What this task involves: Please repeat everything in the data from the line containing "Where should I click to: Tap the Laundry" down to the line containing "pos(427,246)", both included, with "Primary Bedroom" swapped for "Main Bedroom" and nothing else changed.
-- START OF Records for this exercise --
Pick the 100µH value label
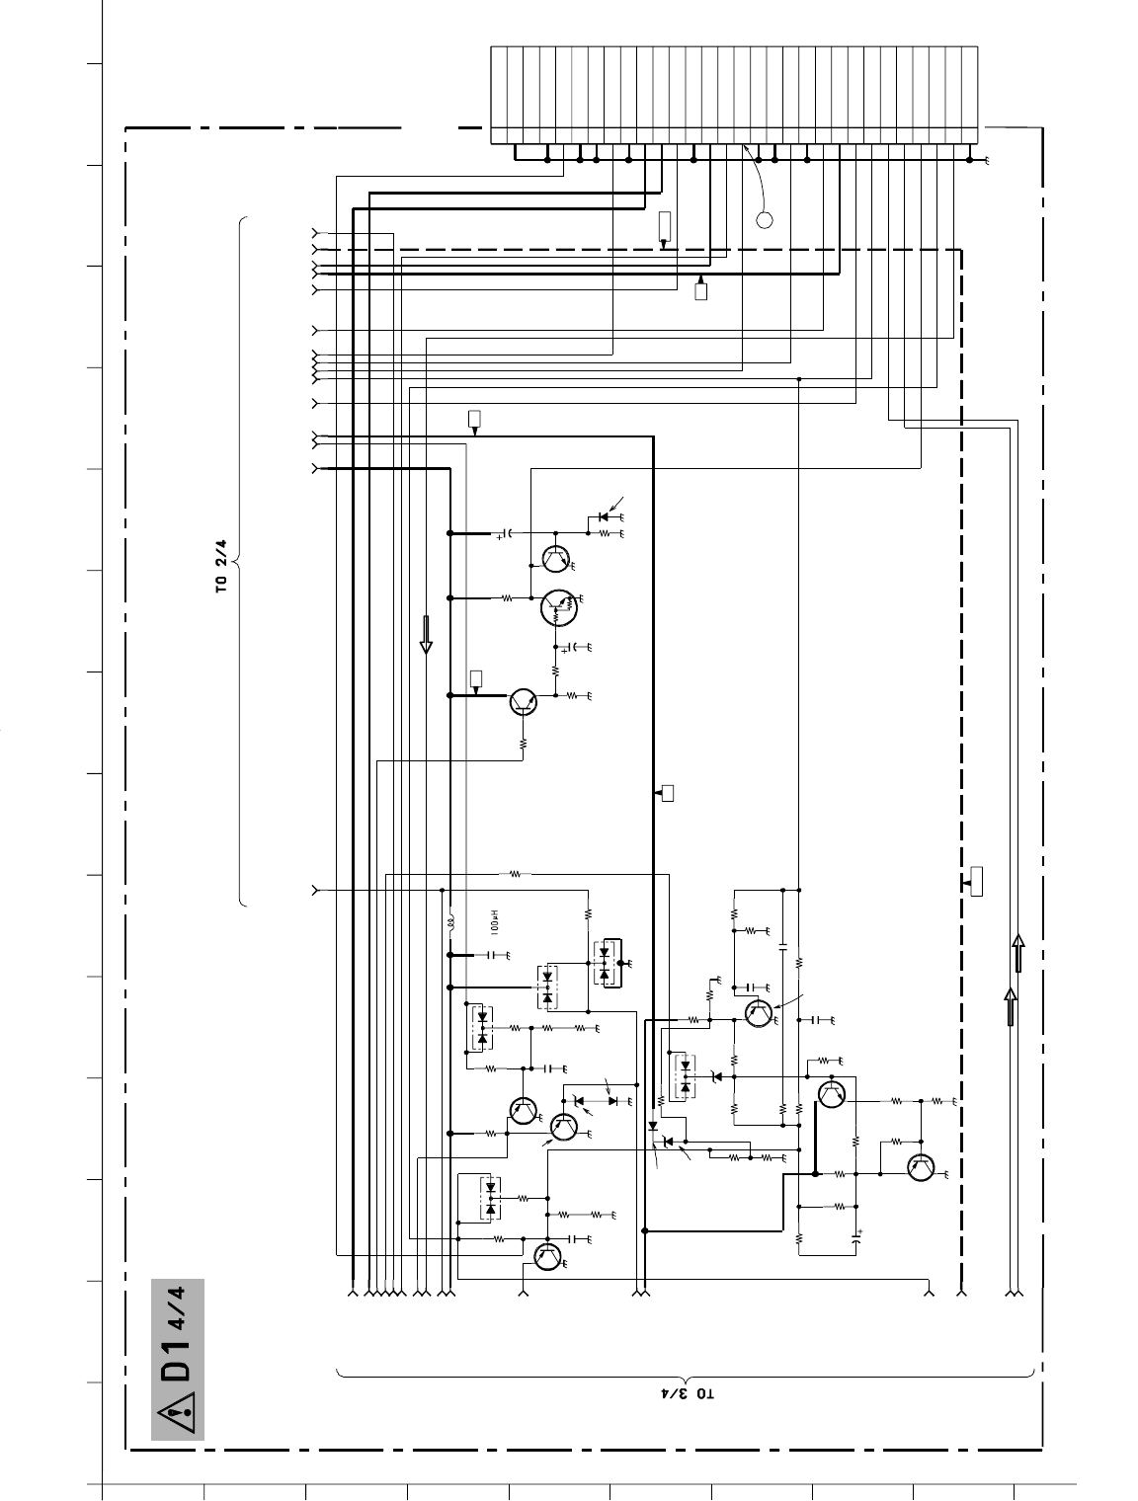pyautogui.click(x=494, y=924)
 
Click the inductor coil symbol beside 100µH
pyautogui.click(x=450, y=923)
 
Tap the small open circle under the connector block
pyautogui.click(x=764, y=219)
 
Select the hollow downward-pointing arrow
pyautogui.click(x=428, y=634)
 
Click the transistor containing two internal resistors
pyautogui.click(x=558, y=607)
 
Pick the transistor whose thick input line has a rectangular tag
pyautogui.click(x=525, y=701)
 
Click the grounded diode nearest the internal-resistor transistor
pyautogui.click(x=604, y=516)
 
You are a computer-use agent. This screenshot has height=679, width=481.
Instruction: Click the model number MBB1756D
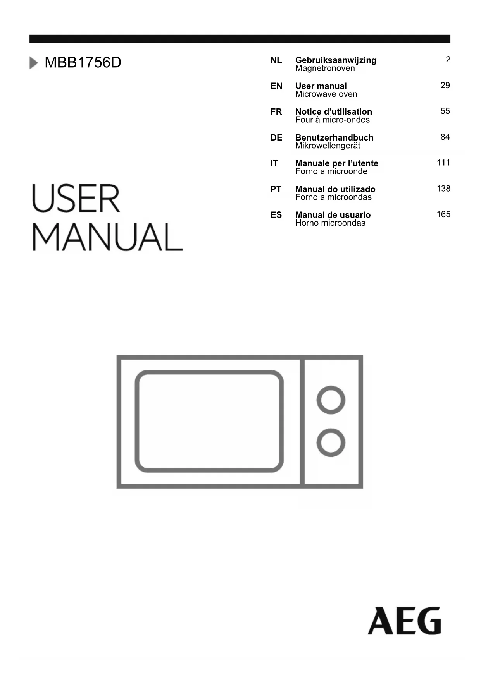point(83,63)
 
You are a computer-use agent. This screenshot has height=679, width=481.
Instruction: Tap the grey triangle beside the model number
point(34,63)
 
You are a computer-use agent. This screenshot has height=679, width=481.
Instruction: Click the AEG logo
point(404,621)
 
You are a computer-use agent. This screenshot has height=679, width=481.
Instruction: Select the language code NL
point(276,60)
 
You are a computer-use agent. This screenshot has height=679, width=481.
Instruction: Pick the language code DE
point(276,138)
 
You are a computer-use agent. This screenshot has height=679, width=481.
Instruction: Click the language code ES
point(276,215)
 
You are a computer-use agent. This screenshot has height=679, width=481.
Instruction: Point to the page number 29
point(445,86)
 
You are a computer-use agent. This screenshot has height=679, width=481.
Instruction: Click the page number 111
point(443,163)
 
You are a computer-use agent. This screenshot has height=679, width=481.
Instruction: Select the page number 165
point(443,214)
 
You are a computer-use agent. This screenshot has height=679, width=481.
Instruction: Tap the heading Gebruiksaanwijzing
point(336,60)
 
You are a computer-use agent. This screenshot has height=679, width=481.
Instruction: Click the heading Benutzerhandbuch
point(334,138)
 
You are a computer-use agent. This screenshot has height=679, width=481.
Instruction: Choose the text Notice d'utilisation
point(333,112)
-- END OF Records for this exercise --
-- START OF Records for this exercise --
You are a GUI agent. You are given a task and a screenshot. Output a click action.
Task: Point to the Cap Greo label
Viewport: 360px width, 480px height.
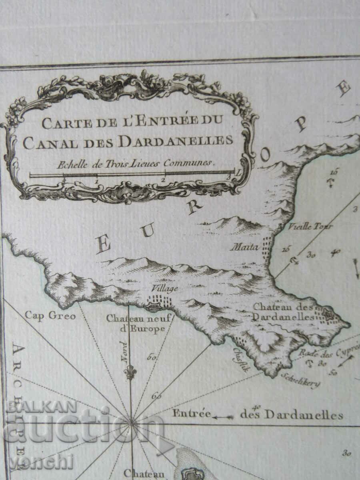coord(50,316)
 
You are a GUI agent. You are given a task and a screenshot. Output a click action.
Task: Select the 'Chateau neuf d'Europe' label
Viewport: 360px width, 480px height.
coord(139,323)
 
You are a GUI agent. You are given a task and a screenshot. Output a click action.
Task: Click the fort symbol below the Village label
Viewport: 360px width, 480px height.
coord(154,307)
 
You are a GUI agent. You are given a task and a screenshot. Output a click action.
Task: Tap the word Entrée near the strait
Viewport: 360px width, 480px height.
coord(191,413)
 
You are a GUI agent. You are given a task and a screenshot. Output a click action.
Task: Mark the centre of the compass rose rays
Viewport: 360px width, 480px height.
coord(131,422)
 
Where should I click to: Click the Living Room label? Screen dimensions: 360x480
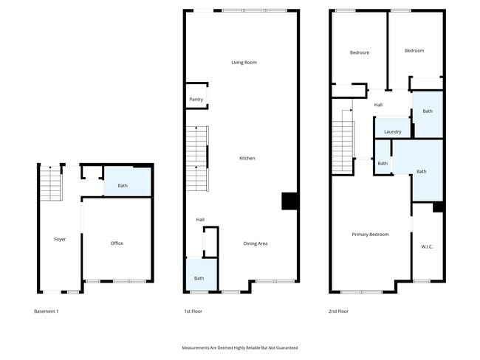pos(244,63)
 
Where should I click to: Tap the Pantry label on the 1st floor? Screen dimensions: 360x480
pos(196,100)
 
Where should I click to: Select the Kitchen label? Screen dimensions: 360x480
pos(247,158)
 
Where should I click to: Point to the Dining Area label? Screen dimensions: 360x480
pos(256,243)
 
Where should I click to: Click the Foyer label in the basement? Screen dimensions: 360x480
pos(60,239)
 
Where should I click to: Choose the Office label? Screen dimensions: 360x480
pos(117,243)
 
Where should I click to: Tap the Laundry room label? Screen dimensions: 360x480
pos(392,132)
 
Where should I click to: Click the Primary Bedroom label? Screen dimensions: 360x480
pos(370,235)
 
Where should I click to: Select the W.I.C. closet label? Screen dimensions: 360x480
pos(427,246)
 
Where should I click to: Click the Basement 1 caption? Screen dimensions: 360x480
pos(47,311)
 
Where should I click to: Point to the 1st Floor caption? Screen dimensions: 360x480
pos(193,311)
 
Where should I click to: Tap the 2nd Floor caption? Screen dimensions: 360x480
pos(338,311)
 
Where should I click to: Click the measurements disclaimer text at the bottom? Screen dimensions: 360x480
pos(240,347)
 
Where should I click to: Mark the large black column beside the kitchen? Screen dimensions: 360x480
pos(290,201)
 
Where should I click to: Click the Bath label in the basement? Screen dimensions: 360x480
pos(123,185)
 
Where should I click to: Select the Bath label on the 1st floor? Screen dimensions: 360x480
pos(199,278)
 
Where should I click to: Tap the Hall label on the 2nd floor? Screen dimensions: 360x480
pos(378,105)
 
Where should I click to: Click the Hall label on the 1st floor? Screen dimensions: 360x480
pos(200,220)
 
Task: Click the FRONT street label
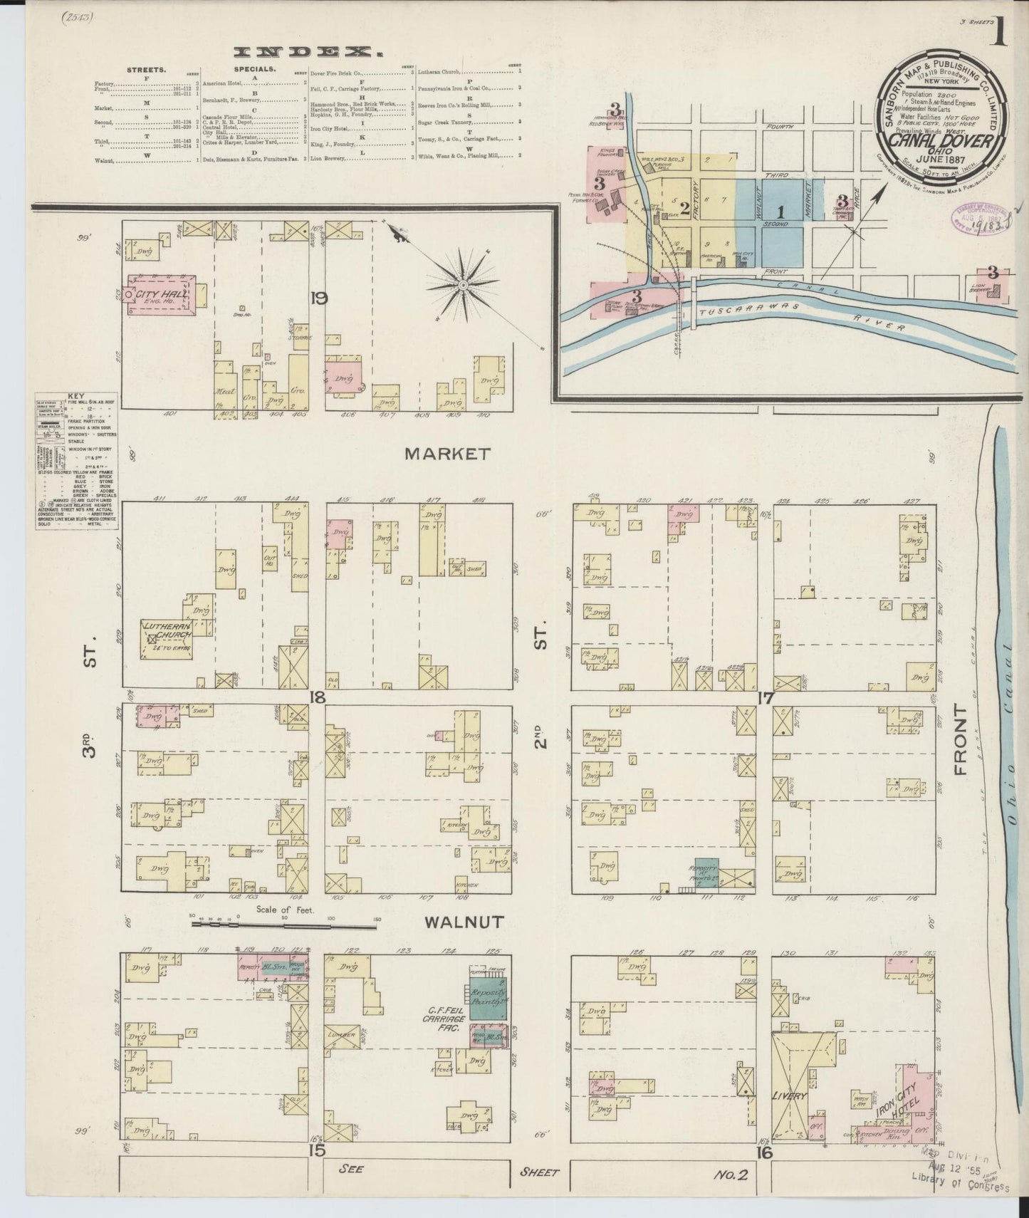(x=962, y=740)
-- END OF Records for this exercise --
Solution:
Where should I click to: Tap the Laundry room label? Screen dimensions: 360x480
pos(392,132)
 
Where should I click to: Click the Main Bedroom label? Screen dimensions: 360x480
pos(370,235)
 
Where should I click to: Select the W.I.C. closet label? Screen dimensions: 360x480
pos(427,246)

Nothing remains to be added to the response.